:: Excerpted text ::

Skip site navigation (1)Skip section navigation (2)
Date:      Mon, 2 May 2011 03:52:47 +1000 (EST)
From:      Bruce Evans <brde@optusnet.com.au>
To:        Rick Macklem <rmacklem@uoguelph.ca>
Cc:        rmacklem@freebsd.org, fs@freebsd.org
Subject:   Re: newnfs client and statfs
Message-ID:  <20110502022441.H2013@besplex.bde.org>
In-Reply-To: <506337690.827521.1304260638431.JavaMail.root@erie.cs.uoguelph.ca>
References:  <506337690.827521.1304260638431.JavaMail.root@erie.cs.uoguelph.ca>

next in thread | previous in thread | raw e-mail | index | archive | help
On Sun, 1 May 2011, Rick Macklem wrote:

>>
>> % + sbp->f_blocks = sfp->sf_tbytes / NFS_FABLKSIZE;
>> % + sbp->f_bfree = sfp->sf_fbytes / NFS_FABLKSIZE;
>> % + sbp->f_bavail = sfp->sf_abytes / NFS_FABLKSIZE;
>>
>> The conversion for f_bavail still has sign extension bugs. f_bavail
>> can be negative on the server. A non-broken (FreeBSD) server passes
>> us this negative value as a uint64_t value with the top bit set.
>
> Well, both RFC1813 (NFSv3) and RFC3530 (NFSv4) specify the value on
> the wire (sf_abytes) as uint64_t. Therefore a negative value can't
> be represented safely and non-FreeBSD clients/servers would be
> confused by cheating and putting the negative value on the wire.
> (I see you mention this further down.)

But it can be represented.  FreeBSD servers always put it on the wire
(if the server file system has a negative value) until the old nfs
server broke it.  I can only find a few FreeBSD clients that aren't
confused by this:
- most or all clients work for the v2 case, because v2 doesn't need
   to scale for f_bavail, and copying the 31st (unsigned) bit to
   the 31st (signed) bit mostly works (except everthing breaks once
   the absolute values exceed 2**31-1 or 2**32.1).
- most clients are broken for the v3 case.  For negative f_bavail,
   sign-extension/overflow bugs in the scaling give a value of about
   2**54.  Assigning this to a 32-bit f_bavail gives unobvious garbage;
   assigning this to a 64-bit f_bavail gives obvious garbage.
- my FreeBSD-~5.2 v3 client handles negative f_bavail correctly (by
   scaling a signed value).  It doesn't fix f_ffree.  (I see negative
   f_bavail quite often but never run into the reserve for f_ffree.)

:::
:: Dataset excerpt ::

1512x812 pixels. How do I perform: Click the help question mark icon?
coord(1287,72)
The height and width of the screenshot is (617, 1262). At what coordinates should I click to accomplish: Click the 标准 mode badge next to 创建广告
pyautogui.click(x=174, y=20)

:::

Tasks to perform
[1] Answer these questions about the newnfs message above, one line per answer:
(a) Which two RFCs specify the on-the-wire value sf_abytes as uint64_t?
(b) In the v3 case, about what value do the scaling bugs give for a negative f_bavail?
(c) Which field does the FreeBSD-~5.2 v3 client not fix?
[2] Turn the paragraph of the newnfs message that begins "Well, both RFC1813" into a short bulleted list that keeps its main facts.
[3] Extend the newnfs message above, starting right after its last sentence.

Results for each task
[1]
(a) RFC1813 (NFSv3) and RFC3530 (NFSv4).
(b) About 2**54.
(c) f_ffree.

[2]
- RFC1813 (NFSv3) and RFC3530 (NFSv4) both specify sf_abytes, the value on the wire, as uint64_t.
- A negative value therefore can't be represented safely.
- Putting a negative value on the wire would confuse non-FreeBSD clients and servers.
- The earlier writer also mentions this point further down.

[3]
BTW, how does scaling of block counts by NFS_FABLKSIZE in the v3 (and
v4?) cases work?  I can only see it in clients.  Servers seem to start
with block counts and never convert to byte counts.

> The new server is broken in that it does not
> check for a negative value. It seems that the best approach for the
> server would be to send a 0 when f_bavail < 0. What else can you do

Hrmph.  It is servers that check and send a 0 when f_bavail < 0 that
are broken.

> without "cheating" and representing the value in a way that would be
> non-interoperable with non-BSD NFS clients?

I don't know.  See the NetBSD client for some ideas.  Note that for blocks
there are 2 "free" fields, f_bfree and f_bavail, while for files there is
only 1 (f_ffree).  You would think that the redundancy for blocks would
allow passing a negative value as the difference of 2 nonnegative ones,
but I couldn't make this work.  For FreeBSD clients that can handle this,
is it possible to negotiate the handling with the server?

> I agree the above is broken for the case where the high order bit
> of sf_abytes is set. How about the following code?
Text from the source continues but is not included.